> **WORK REQUIRED**: Could you write out the records from the line with "Click the [自定义视图] viewport view label" through the end of the records again, swapping "label" for "tag" and keeping everything else the same? Leave the pictures out.

> **DATA RECORDS**:
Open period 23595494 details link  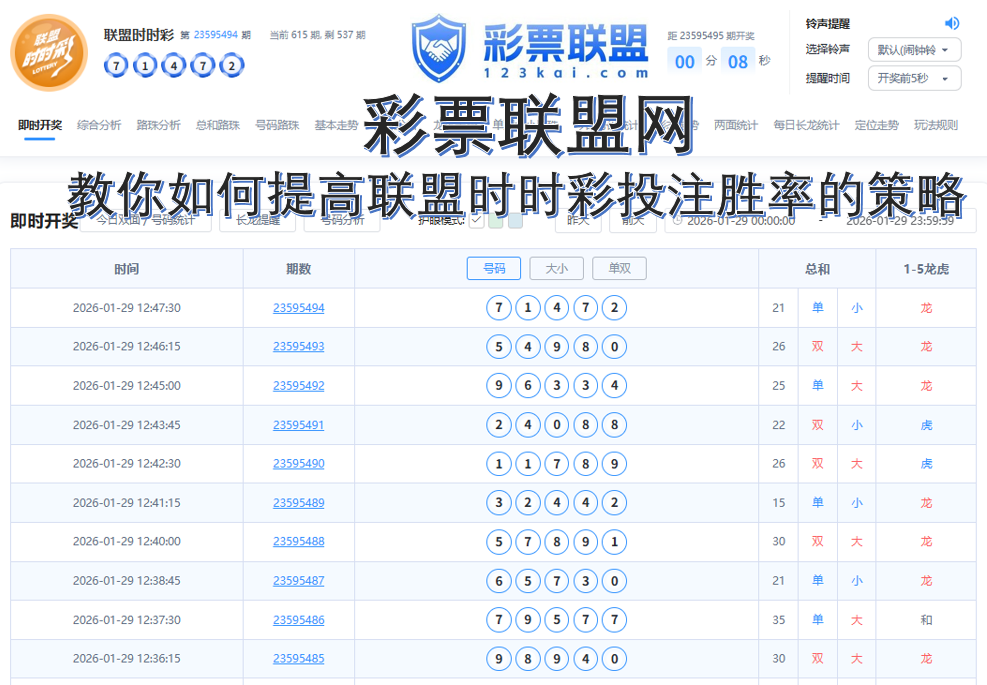[x=299, y=308]

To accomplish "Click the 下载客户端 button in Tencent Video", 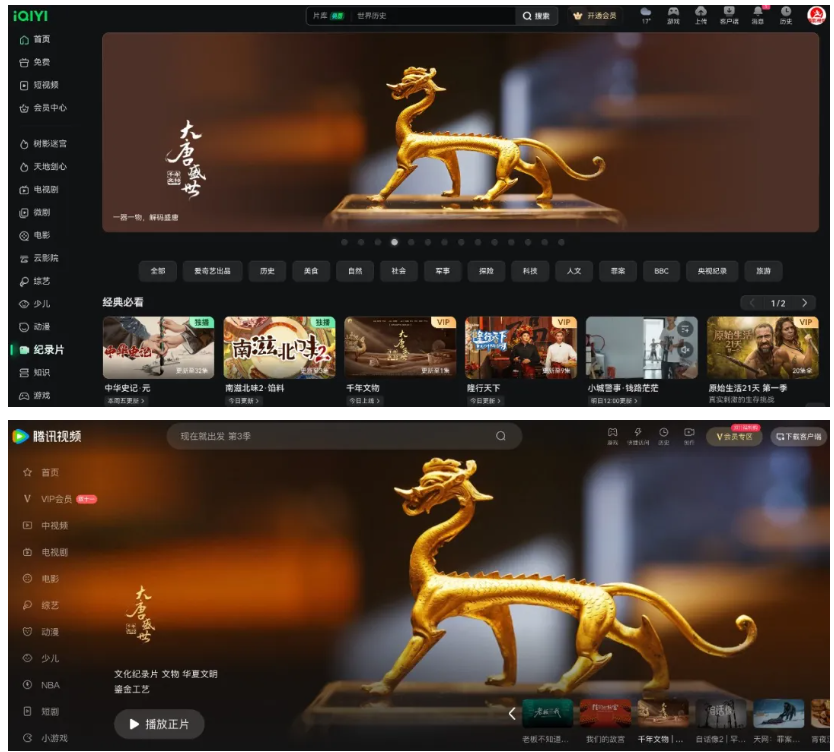I will [x=798, y=437].
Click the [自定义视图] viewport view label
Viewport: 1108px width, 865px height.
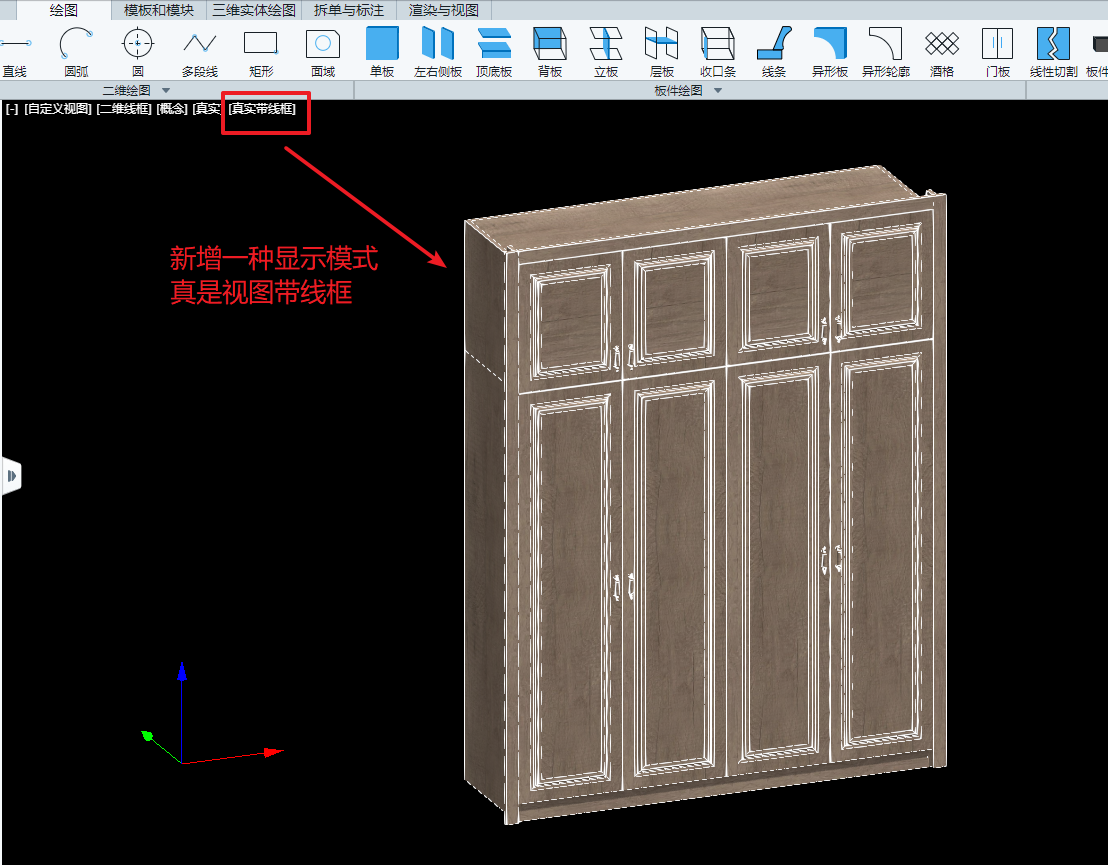click(57, 108)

> **EXPECTED ANSWER**:
Click the [自定义视图] viewport view tag
Viewport: 1108px width, 865px height.
click(57, 108)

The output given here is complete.